▶ Exercise requirements: Reproduce each of the lines below verbatim, preserving their order and wording.

Interface element lines
● ● ● ● ●
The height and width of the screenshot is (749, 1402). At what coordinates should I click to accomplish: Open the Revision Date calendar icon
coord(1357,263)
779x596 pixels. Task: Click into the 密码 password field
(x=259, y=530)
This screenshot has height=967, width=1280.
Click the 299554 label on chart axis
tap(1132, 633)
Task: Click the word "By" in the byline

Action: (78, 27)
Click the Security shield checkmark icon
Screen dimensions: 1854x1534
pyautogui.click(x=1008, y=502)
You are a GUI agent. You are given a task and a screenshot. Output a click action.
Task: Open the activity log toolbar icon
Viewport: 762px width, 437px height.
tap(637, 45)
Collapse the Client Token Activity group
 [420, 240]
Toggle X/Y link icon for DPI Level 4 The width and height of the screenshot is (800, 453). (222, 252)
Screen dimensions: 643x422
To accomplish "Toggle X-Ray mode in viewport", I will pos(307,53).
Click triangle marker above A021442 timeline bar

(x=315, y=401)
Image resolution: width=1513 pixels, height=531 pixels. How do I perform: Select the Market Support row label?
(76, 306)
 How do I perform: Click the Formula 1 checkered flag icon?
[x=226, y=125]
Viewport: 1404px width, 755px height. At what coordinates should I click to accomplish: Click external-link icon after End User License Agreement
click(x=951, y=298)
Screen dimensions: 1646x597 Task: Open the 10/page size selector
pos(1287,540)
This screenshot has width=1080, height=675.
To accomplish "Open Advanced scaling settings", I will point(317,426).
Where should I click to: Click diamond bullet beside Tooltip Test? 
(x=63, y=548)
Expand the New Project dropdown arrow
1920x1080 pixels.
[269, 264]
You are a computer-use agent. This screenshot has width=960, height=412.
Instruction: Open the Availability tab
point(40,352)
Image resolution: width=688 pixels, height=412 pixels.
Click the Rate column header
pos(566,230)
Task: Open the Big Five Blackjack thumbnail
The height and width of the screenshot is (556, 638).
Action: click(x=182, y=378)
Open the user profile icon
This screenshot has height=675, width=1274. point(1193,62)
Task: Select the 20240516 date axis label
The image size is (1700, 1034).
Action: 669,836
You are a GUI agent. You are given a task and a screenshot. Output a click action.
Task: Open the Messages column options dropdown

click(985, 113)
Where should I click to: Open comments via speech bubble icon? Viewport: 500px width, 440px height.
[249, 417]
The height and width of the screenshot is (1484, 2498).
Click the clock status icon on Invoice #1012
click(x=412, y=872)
● ● ● ● ●
▶ Expected answer:
The height and width of the screenshot is (749, 1402). At what coordinates should I click to accomplish: Open the Revision Date calendar icon
coord(1357,263)
779x596 pixels. Task: Click into the 密码 password field
(x=259, y=530)
This screenshot has height=967, width=1280.
Click the 299554 label on chart axis
tap(1132, 633)
Task: Click the word "By" in the byline

Action: (78, 27)
Click the Security shield checkmark icon
Screen dimensions: 1854x1534
pyautogui.click(x=1008, y=502)
You are a GUI agent. You are given a task and a screenshot. Output a click action.
Task: Open the activity log toolbar icon
Viewport: 762px width, 437px height.
tap(637, 45)
Collapse the Client Token Activity group
 [420, 240]
Toggle X/Y link icon for DPI Level 4 The width and height of the screenshot is (800, 453). (222, 252)
Screen dimensions: 643x422
To accomplish "Toggle X-Ray mode in viewport", I will pos(307,53).
Click triangle marker above A021442 timeline bar

(x=315, y=401)
Image resolution: width=1513 pixels, height=531 pixels. How do I perform: Select the Market Support row label?
(76, 306)
 How do I perform: Click the Formula 1 checkered flag icon?
[x=226, y=125]
Viewport: 1404px width, 755px height. At what coordinates should I click to accomplish: Click external-link icon after End User License Agreement
click(x=951, y=298)
Screen dimensions: 1646x597 Task: Open the 10/page size selector
pos(1287,540)
This screenshot has width=1080, height=675.
To accomplish "Open Advanced scaling settings", I will point(317,426).
Where should I click to: Click diamond bullet beside Tooltip Test? 
(x=63, y=548)
Expand the New Project dropdown arrow
1920x1080 pixels.
[269, 264]
You are a computer-use agent. This screenshot has width=960, height=412.
Instruction: Open the Availability tab
point(40,352)
Image resolution: width=688 pixels, height=412 pixels.
Click the Rate column header
pos(566,230)
Task: Open the Big Five Blackjack thumbnail
The height and width of the screenshot is (556, 638).
Action: click(x=182, y=378)
Open the user profile icon
This screenshot has height=675, width=1274. point(1193,62)
Task: Select the 20240516 date axis label
The image size is (1700, 1034).
Action: 669,836
You are a GUI agent. You are given a task and a screenshot. Output a click action.
Task: Open the Messages column options dropdown

click(985, 113)
Where should I click to: Open comments via speech bubble icon? Viewport: 500px width, 440px height.
[249, 417]
The height and width of the screenshot is (1484, 2498).
Click the clock status icon on Invoice #1012
click(x=412, y=872)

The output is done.